One of the things I struggle with since choosing to be vegan is living in a house with four other people who are not. I have a difficult time understanding how, when I've shared what I've learned about factory farming, environmental damage, animal experiments etc., they can just continue on in the same manner without making any changes at all. It baffles me, and while I tell myself that everybody is entitled to make their own decisions, and I'm not the “vegan police”, it makes me angry and disappointed. Furthermore, the longer that I am vegan, the more difficult this becomes.

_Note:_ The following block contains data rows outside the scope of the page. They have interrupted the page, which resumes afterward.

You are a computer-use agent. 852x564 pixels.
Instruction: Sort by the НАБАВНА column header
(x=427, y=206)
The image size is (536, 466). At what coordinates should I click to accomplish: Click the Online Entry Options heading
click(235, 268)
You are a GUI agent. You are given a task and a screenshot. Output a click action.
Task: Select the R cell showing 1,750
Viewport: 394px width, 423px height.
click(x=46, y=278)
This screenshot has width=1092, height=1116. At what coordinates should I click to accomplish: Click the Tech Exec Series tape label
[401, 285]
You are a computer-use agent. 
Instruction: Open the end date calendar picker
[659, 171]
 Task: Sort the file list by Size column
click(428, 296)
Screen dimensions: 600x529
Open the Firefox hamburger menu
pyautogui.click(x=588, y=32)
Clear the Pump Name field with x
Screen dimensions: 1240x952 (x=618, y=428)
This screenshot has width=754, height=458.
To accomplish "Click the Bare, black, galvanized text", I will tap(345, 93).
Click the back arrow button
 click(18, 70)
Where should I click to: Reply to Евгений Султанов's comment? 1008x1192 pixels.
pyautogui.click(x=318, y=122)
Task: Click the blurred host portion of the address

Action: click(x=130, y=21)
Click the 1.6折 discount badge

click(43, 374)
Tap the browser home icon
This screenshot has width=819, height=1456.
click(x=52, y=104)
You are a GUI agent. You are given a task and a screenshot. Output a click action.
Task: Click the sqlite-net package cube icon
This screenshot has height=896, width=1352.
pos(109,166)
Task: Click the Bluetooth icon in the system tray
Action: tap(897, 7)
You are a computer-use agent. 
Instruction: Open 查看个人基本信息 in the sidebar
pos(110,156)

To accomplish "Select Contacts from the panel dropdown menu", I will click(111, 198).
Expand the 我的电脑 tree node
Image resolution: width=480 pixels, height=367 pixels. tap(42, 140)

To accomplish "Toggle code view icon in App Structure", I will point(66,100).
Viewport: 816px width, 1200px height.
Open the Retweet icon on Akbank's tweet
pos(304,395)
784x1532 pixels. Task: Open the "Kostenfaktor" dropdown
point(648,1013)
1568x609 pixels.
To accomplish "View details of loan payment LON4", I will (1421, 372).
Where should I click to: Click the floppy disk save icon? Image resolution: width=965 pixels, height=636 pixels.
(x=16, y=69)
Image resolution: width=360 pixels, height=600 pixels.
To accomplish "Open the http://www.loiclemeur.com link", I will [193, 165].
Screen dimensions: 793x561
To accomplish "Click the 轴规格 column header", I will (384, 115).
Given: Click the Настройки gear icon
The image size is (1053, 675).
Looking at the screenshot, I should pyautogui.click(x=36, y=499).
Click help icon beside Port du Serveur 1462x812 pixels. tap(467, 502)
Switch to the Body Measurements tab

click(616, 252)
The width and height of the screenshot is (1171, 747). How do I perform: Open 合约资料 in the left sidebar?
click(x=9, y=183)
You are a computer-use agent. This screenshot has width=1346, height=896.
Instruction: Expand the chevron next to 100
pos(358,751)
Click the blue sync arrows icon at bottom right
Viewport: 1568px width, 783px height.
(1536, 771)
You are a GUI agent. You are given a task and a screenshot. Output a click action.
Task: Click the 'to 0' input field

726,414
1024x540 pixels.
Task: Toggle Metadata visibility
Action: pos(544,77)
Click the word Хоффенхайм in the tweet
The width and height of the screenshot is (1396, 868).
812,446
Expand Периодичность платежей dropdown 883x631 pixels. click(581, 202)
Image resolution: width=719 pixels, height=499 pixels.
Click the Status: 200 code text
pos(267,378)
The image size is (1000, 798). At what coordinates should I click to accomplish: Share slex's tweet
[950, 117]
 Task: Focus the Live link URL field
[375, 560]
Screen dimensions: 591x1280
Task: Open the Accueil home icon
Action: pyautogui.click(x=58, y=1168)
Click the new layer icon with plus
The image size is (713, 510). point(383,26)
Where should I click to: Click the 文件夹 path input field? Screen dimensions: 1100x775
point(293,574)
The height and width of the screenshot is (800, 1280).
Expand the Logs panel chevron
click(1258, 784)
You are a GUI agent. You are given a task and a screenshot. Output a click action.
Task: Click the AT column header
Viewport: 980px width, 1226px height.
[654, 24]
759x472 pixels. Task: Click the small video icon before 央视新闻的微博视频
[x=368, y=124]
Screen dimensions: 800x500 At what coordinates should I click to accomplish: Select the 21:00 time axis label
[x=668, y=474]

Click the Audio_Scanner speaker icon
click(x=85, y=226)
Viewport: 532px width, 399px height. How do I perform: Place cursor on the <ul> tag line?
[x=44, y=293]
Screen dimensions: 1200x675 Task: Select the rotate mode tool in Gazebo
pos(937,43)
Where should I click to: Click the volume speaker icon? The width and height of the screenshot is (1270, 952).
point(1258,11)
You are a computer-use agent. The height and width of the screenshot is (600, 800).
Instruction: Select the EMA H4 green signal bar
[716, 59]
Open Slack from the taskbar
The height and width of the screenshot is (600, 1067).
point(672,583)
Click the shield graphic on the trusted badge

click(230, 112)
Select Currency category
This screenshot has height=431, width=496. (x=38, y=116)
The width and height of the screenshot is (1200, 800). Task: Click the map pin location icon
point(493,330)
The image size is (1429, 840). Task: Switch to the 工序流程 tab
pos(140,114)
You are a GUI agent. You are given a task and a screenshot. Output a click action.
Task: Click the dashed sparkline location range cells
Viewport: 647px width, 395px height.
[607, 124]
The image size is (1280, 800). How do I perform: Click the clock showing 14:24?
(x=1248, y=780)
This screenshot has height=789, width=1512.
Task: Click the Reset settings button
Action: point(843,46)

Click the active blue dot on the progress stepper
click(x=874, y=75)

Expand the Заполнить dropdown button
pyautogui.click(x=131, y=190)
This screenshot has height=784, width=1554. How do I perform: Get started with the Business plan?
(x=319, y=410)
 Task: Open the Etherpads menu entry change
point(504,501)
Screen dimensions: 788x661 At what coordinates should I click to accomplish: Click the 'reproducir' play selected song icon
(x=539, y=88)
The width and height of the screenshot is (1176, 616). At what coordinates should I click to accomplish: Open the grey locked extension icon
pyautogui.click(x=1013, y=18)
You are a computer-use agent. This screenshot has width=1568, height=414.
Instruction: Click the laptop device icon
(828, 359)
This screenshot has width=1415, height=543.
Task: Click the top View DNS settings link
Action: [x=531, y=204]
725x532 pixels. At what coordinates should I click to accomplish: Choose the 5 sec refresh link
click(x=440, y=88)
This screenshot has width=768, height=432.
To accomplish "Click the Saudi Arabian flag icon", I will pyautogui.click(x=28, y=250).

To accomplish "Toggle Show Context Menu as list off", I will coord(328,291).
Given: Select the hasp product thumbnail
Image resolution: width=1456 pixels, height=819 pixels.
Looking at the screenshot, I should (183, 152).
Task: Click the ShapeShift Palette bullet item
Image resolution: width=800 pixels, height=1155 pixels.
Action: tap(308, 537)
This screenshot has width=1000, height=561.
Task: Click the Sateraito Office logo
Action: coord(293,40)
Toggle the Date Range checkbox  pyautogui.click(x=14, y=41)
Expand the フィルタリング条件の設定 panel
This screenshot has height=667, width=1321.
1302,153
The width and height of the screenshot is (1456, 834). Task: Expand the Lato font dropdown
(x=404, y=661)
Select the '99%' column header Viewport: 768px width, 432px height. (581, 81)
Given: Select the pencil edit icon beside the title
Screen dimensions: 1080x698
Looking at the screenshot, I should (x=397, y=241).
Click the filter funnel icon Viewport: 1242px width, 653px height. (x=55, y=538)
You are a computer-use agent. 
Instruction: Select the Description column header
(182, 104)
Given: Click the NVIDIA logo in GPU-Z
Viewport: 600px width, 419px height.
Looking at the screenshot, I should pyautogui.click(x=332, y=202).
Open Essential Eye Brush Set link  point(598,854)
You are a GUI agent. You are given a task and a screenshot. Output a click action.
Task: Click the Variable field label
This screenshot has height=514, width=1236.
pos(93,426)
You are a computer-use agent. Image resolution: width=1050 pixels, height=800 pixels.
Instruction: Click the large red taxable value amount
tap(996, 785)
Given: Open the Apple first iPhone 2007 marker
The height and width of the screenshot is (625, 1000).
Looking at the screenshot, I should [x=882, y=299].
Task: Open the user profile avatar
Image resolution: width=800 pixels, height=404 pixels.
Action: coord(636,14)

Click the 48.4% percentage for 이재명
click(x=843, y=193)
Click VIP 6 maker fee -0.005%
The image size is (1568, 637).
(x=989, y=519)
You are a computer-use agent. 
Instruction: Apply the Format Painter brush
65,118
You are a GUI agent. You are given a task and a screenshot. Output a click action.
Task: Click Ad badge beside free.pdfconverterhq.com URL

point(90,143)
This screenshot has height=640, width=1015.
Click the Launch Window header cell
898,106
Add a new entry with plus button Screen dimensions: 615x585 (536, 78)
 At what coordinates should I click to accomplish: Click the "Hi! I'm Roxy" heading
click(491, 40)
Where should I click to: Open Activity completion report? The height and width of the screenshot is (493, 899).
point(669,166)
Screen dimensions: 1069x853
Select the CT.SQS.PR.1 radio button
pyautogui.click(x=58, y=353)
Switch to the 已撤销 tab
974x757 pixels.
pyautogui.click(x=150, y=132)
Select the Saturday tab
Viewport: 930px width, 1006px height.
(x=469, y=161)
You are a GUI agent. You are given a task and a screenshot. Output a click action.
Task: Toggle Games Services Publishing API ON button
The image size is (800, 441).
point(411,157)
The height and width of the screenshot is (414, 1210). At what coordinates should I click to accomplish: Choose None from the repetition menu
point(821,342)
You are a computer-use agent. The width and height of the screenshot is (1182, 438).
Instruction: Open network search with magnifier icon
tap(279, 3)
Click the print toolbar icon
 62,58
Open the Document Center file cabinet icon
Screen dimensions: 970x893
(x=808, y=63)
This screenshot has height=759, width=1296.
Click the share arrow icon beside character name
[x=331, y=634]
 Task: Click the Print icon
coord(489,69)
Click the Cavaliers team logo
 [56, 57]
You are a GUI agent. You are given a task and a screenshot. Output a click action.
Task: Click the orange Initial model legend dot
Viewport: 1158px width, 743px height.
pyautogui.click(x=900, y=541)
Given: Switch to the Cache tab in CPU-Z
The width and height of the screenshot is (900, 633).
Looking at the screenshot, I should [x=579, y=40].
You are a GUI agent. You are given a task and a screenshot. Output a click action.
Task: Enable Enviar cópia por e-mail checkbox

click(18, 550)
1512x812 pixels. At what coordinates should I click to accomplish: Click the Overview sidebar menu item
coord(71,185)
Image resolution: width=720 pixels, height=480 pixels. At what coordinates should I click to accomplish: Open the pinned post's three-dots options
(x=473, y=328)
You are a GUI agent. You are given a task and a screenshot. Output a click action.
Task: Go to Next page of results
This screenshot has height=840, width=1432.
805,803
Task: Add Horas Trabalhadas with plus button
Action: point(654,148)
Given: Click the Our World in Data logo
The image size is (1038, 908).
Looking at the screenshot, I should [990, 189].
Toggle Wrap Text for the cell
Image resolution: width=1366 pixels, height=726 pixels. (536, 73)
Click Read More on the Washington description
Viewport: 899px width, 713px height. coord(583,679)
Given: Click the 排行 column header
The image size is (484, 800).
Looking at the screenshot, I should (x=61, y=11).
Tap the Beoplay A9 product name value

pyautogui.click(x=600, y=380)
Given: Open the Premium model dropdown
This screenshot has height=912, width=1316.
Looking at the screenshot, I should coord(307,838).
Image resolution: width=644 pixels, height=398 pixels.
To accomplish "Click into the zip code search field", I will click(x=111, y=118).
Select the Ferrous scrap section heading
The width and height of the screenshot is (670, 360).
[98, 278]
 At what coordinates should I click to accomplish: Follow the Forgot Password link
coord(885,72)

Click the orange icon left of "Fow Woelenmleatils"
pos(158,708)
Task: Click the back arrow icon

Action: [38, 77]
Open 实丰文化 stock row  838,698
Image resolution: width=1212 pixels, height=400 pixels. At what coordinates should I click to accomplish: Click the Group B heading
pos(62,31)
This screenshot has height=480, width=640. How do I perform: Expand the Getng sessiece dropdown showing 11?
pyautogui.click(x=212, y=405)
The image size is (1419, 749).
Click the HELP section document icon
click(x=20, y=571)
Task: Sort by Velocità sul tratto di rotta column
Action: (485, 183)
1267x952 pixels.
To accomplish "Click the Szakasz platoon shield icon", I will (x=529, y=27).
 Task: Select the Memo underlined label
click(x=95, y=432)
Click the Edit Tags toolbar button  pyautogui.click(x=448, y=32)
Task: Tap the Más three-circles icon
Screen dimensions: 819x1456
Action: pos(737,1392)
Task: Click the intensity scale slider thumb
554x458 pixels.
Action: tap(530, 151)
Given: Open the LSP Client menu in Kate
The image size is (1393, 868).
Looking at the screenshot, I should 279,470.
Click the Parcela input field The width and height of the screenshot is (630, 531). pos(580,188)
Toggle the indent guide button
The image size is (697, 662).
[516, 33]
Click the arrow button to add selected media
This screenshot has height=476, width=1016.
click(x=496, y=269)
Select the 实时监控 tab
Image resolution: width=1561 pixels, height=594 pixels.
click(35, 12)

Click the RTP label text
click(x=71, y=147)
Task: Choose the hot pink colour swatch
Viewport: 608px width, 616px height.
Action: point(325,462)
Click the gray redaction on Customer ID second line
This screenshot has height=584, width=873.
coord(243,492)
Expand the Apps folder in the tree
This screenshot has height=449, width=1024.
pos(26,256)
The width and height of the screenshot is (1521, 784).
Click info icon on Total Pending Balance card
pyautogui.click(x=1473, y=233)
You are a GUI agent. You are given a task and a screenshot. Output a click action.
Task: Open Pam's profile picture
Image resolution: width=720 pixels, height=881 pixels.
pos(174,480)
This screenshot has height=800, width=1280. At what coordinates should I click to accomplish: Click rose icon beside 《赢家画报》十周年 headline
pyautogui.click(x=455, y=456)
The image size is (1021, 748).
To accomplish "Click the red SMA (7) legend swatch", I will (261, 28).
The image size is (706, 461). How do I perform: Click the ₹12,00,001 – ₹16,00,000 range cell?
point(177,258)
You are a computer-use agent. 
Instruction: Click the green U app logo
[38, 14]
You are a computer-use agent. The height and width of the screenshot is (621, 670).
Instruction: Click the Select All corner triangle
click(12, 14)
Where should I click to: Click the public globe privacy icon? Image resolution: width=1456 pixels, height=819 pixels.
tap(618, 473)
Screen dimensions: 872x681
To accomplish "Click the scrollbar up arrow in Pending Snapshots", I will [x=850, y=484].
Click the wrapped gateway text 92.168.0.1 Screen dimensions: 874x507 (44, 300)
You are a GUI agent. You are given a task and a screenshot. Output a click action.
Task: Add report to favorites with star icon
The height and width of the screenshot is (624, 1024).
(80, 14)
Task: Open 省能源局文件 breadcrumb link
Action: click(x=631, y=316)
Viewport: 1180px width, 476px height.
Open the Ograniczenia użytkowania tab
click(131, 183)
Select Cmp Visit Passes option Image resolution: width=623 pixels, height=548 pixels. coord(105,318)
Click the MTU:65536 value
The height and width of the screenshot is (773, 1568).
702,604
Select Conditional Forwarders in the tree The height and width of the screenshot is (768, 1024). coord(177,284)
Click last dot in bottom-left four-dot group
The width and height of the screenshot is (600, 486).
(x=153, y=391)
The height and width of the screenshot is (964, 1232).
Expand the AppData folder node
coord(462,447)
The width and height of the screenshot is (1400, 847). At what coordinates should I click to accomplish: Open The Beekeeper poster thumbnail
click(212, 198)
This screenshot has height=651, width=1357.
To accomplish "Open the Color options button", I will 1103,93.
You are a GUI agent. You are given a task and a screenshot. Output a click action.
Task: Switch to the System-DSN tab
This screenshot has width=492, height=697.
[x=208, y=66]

I read some of the online vegan groups, and often there are people on those groups who will not date a non-vegan (omni) or even hang out with them. I, however, was with my partner before choosing to be a vegan. Do I have the right to insist he change his lifestyle? Do I nag my adult and near adult children (one of whom is a Celiac) to change? How about my elderly mother who has health issues and has to be so careful about what she eats? I tried that. I tried making my mother feel guilty about her chicken wings one night. What happened? She was upset with me, upset with her dinner, and didn't eat meat for two or three days at which point she went back to her old ways. But a funny thing happened. My mother didn't entirely revert to her past habits; she eats less meat now, and is more open to listening to what I have to say. My partner is still a full omni, but he does watch documentaries with me about the meat industry and veganism and some insightful discussions have been had. My daughter also has health issues – and that's not easy when one is already dealing with Celiac disease. It's a delicate balance between her health and that is priority one. My son, well he's a harder sell, but I drop little facts every now and again and I see that he's listening.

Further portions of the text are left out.